I wouldn't want to live in it, though, because everything would be damp.
I wish people talked more about the building's shortcomings: moisture, mold, mildew, etc. It's a good architectural demonstration, but not good architecture --- just like how an overengineered code might be interesting, but not practical.
I live in the rainy Pacific Northwest. I specified a lot of things about it that would keep it dry. The general contractor thought it was a waste of money, but I said it's my money and that's what I want to spend it on. There were still mistakes, but it can be managed.
After 25 years, it has proven its worth.
I've watched my neighborhood evolve, with older homes regularly getting dozed and new ones put up. After two or three years I see the water damage on them. Sheesh!
Probably the most consequential feature is having large eaves, which keeps the windows and siding dry. Lots of modern houses around here have no eaves at all!!

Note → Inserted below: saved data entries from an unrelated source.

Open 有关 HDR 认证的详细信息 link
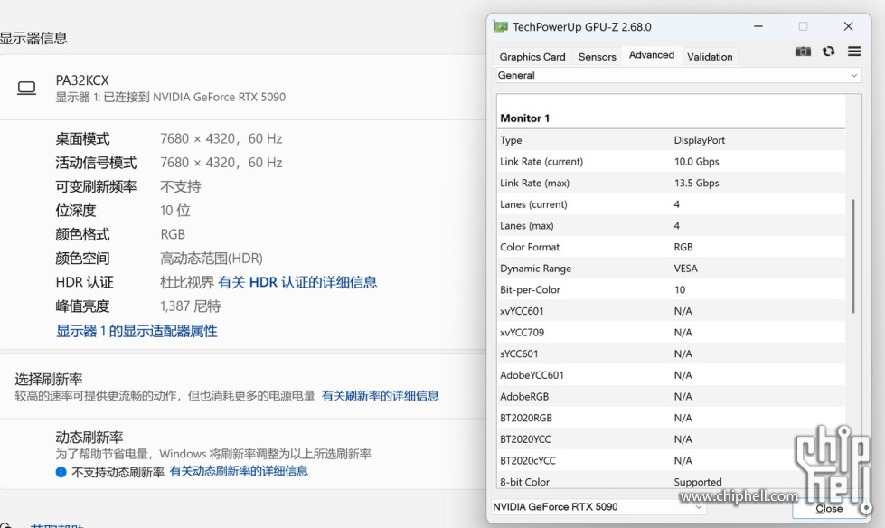 [297, 282]
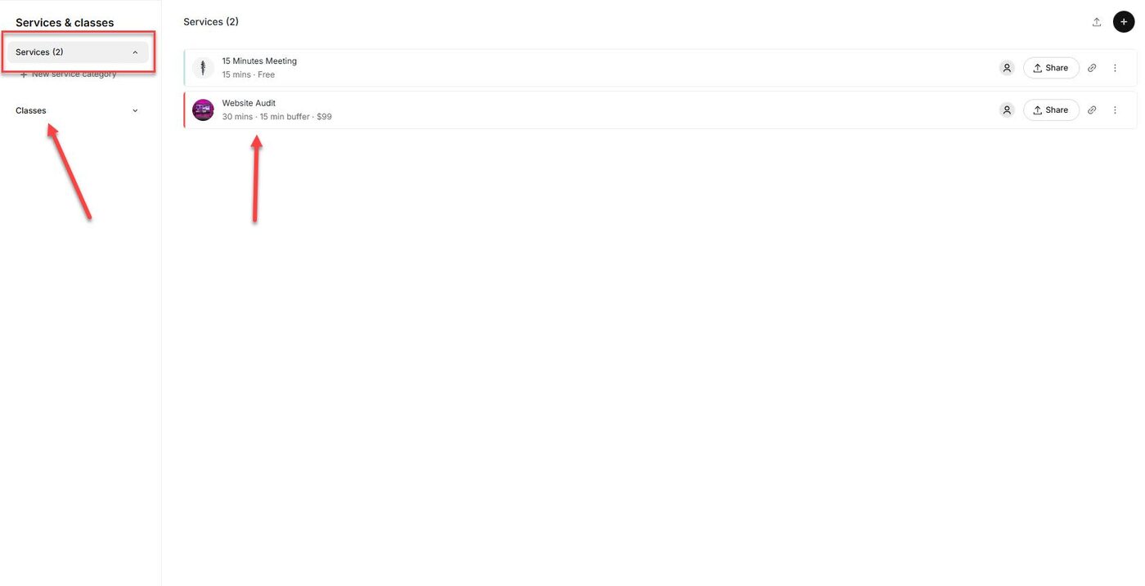Open three-dot menu for Website Audit
The height and width of the screenshot is (586, 1145).
point(1115,110)
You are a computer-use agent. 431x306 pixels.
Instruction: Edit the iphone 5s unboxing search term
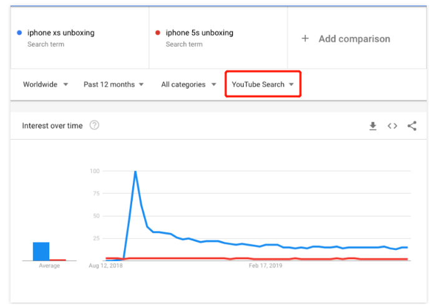coord(200,32)
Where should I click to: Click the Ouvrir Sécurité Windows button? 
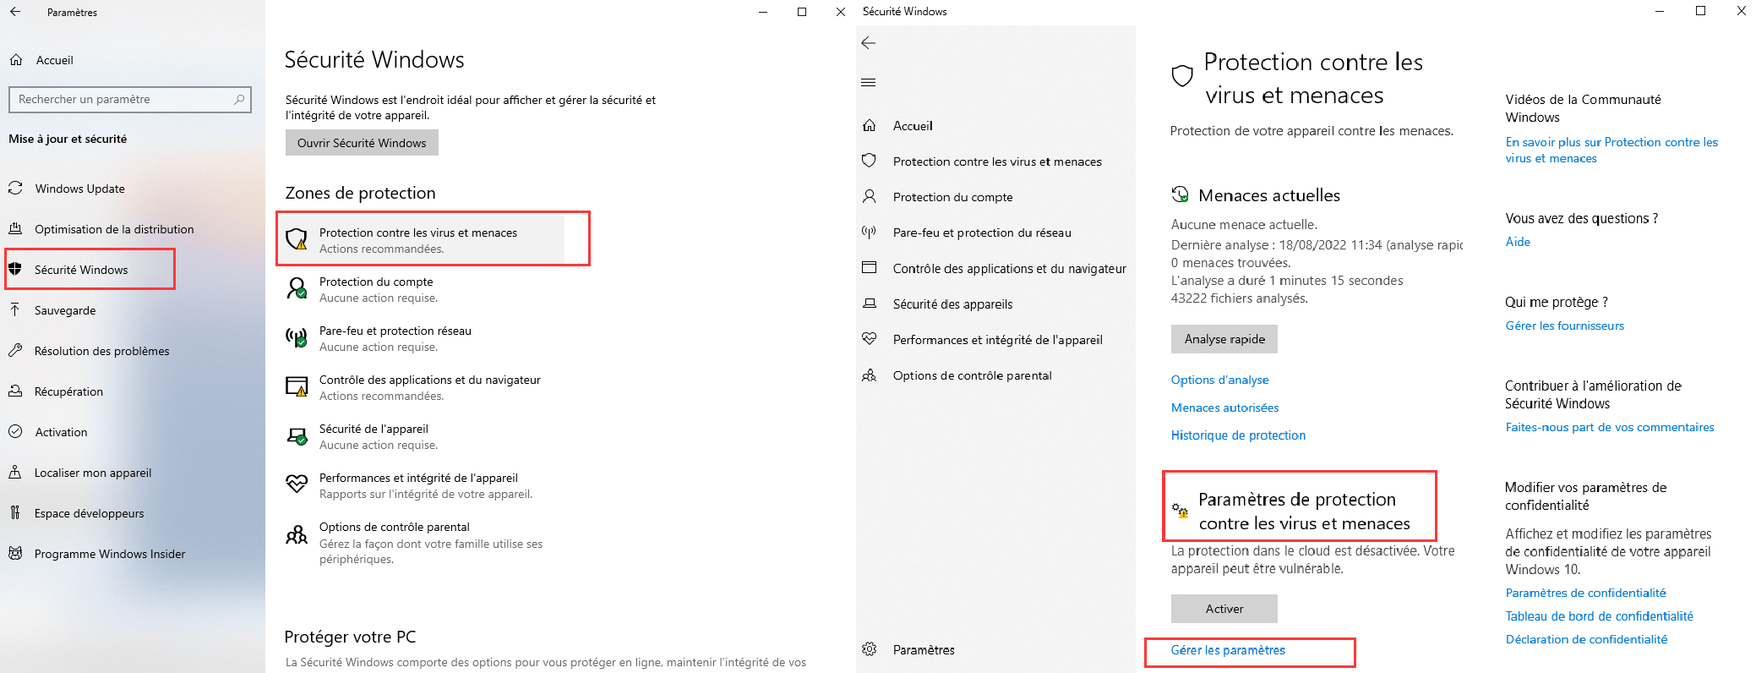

I visited Falling Water as a kid, so I probably had a limited ability to appreciate it. But I do remember finding it rather cold and uncomfortable, interesting with the waterfall flowing underneath but not really as somewhere I’d want to live.
Leaks are a given in any Wright house. Indeed, the architect has been notorious not only for his leaks but for his flippant dismissals of client complaints. He reportedly asserted that, “If the roof doesn’t leak, the architect hasn’t been creative enough.” His stock response to clients who complained of leaking roofs was, “That’s how you can tell it’s a roof.”
Wright’s late-in-life triumph, Fallingwater in Pennsylvania, celebrated by the AIA poll as “the best all-time work of American architecture,” lives up to its name with a plague of leaks; they have marred the windows and stone walls and deteriorated the structural concrete. To its original owner, Fallingwater was known as “Rising Mildew,” a “seven-bucket building.” It is indeed a gorgeous and influential house, but unlivable. For its leaks there can be no excuse.
—Stewart Brand, How Buildings Learn
I always assumed that part of what made "the great architects" great was their skill in combining lofty visions with practical engineering, making houses that were at once artistic statements and durable, comfortable living spaces... utilizing the strengths of different materials, built on sound engineering principles and so on.
But these architects seem to be more interested in the experience you get when _visiting_ the house in its environment, rather than the experience of actually living in it, and these houses are famously often impractical, hard to maintain, and in need of constant repair. That makes them less interesting to me.